Contact: support@pihubsystems.com
1. Roles
- Controller: The clinic / venue (and its authorized affiliates) determines why and how visitor and operational queue data is collected at its premises.
- Processor: PiHub Systems hosts and processes that data only on documented instructions from the Controller (via configuration and use of the Service), unless Indian law requires otherwise (in which case PiHub Systems shall inform the Controller unless prohibited).
2. Subject matter and duration
Subject matter: Providing hosted queue management (check-in, staff console, displays, optional messaging integrations, billing).
Duration: For the subscription/trial period and until deletion per retention rules or termination, unless law requires retention.
Processor registered office: Mahavir Nagar, Pakri, Patna-800002, Bihar, India.
3. Nature and purpose of processing
Processing includes storage, structuring, display on authorized interfaces, authentication for owners/staff flows, logging for security/reliability, and integration calls (e.g. payment provider; WhatsApp/SMS/voice gateways when enabled).
Purpose: Operating the queue as configured by the Controller, security, abuse prevention, and compliance with Processor’s legal obligations.
4. Categories of data subjects
- Visitors/patients joining the queue
- Staff and owner users of the Controller
- Optionally, billing contacts for the Controller
5. Categories of personal data
As entered or generated in the Service, including:
| Type | Detail |
|---|---|
| Identity / contact | Name; optional mobile number for alerts |
| Demographic (non-medical) | Age, locality/area as typed (MVP fields) |
| Queue metadata | Token number, timestamps, status, optional alert preference |
| Account | Owner identity via provider (e.g. email via Google); venue configuration |
| Technical | IP, device/browser signals, logs |
Explicitly excluded by design: Clinical notes, diagnoses, prescriptions, lab results. Controllers must not input such data into queue fields.
6. Special mention: phone numbers and names
- Phone numbers are processed solely for queue-related operations and configured transactional messages (e.g. WhatsApp/SMS templates), not for unrelated marketing by PiHub Systems.
- Names appear on staff and display interfaces for operational calling of tokens.
- Controllers remain responsible for lawful grounds, notice, and provider rules (including DLT for SMS in India).
7. Sub-processors
PiHub Systems may engage sub-processors listed at /legal/subprocessors. PiHub Systems remains responsible for their performance and will impose appropriate data protection terms.

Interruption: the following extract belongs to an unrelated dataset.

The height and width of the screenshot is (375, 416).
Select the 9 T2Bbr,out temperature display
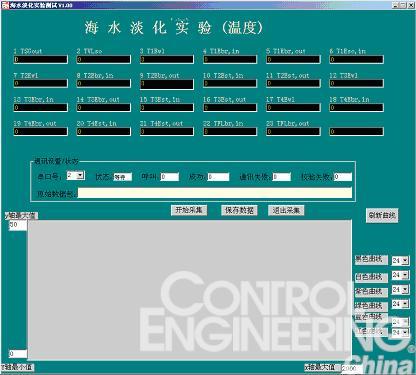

Changes: PiHub Systems will notify Controllers of material sub-processor changes by email where feasible.
8. Controller obligations
Controller warrants that:
- It has authority to instruct processing.
- Its collection at the premises complies with applicable law (including consent where required).
- It will not instruct processing of unlawful content.
9. Security
PiHub Systems implements appropriate technical and organizational measures having regard to risk, including access controls, tenancy separation in product design, encryption in transit, and operational monitoring appropriate to stack (see Privacy Policy).
10. Assistance
PiHub Systems shall reasonably assist the Controller with Indian law obligations relating to security measures and consultations where applicable and proportionate.
11. Breach notification
PiHub Systems shall notify the Controller without undue delay after becoming aware of a personal data breach affecting Controller data in PiHub Systems systems, consistent with applicable law and investigation needs.
12. Return or deletion
On termination or upon Controller’s written email request, PiHub Systems shall delete or return Controller data within 90 days unless:
- Longer retention is required by law, or
- Data is aggregated/anonymized irreversibly for analytics not tied to individuals,
unless technically infeasible (PiHub Systems shall explain constraints).
Completed (done) queue rows may already be removable earlier via archive controls in-product (see /legal/data-retention).
13. Audit
Upon reasonable written email request (no more than once per year unless required by regulator), PiHub Systems may provide questionnaires or summaries of controls rather than unrestricted physical audits. Mandatory audits under Indian law shall be accommodated where applicable.
14. Records
PiHub Systems shall maintain records of processing activities required under applicable Indian law where applicable.
15. Order of precedence
If these terms conflict with an individually negotiated enterprise agreement signed by both parties, the signed agreement controls.
Disclaimer: Draft template — legal review required.